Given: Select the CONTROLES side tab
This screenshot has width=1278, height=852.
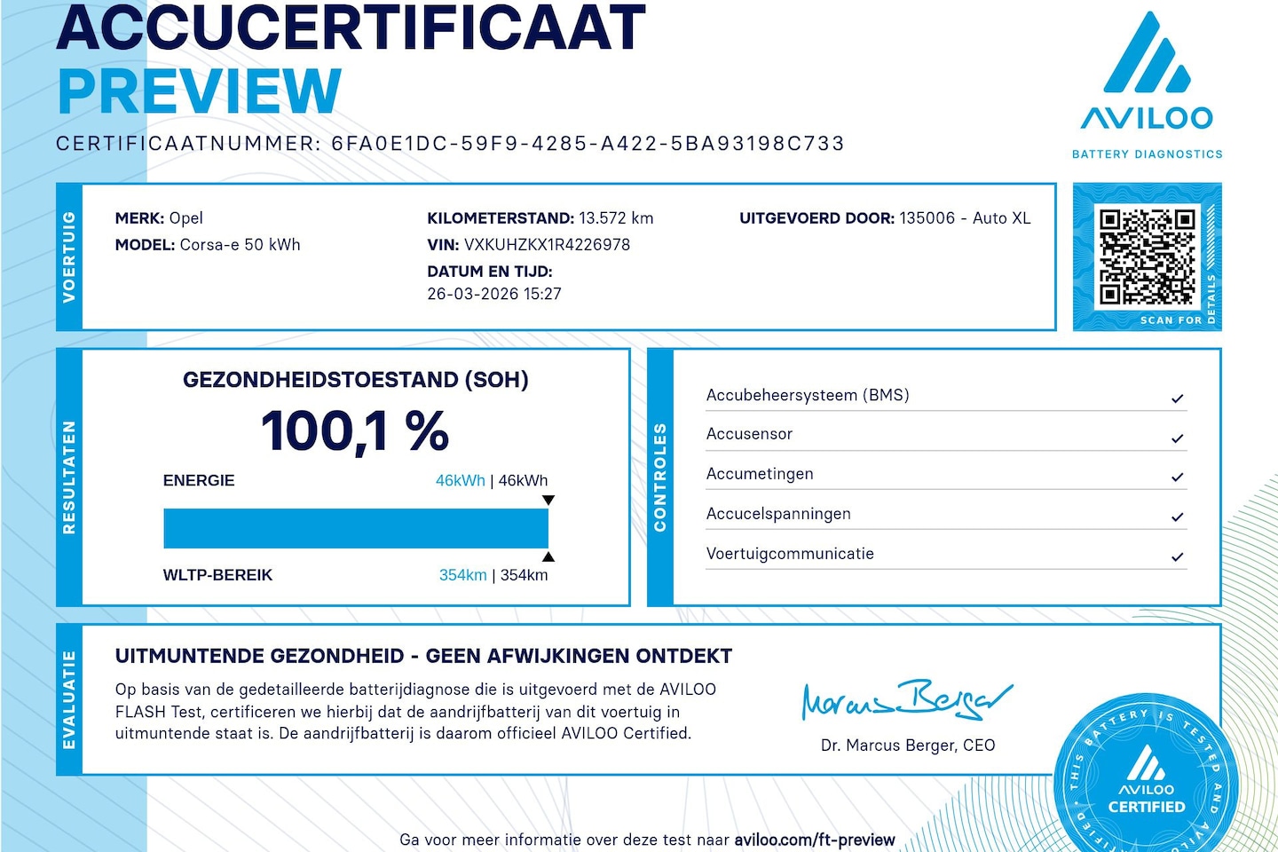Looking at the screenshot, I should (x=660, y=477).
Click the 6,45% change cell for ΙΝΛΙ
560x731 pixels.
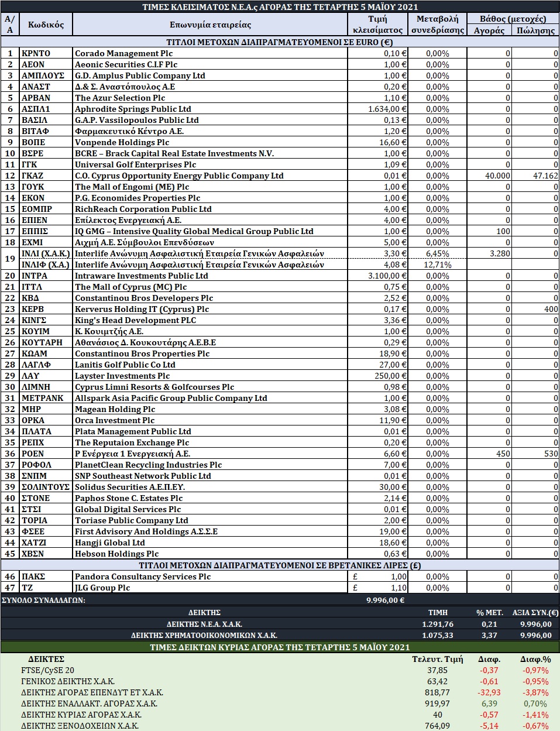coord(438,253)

What is expected: With the pictures excluded, retype the records above verbatim.

Result of this task:
Given: Select the CONTROLES side tab
This screenshot has width=1278, height=852.
Looking at the screenshot, I should (x=660, y=477).
Click the 6,45% change cell for ΙΝΛΙ
560x731 pixels.
coord(438,253)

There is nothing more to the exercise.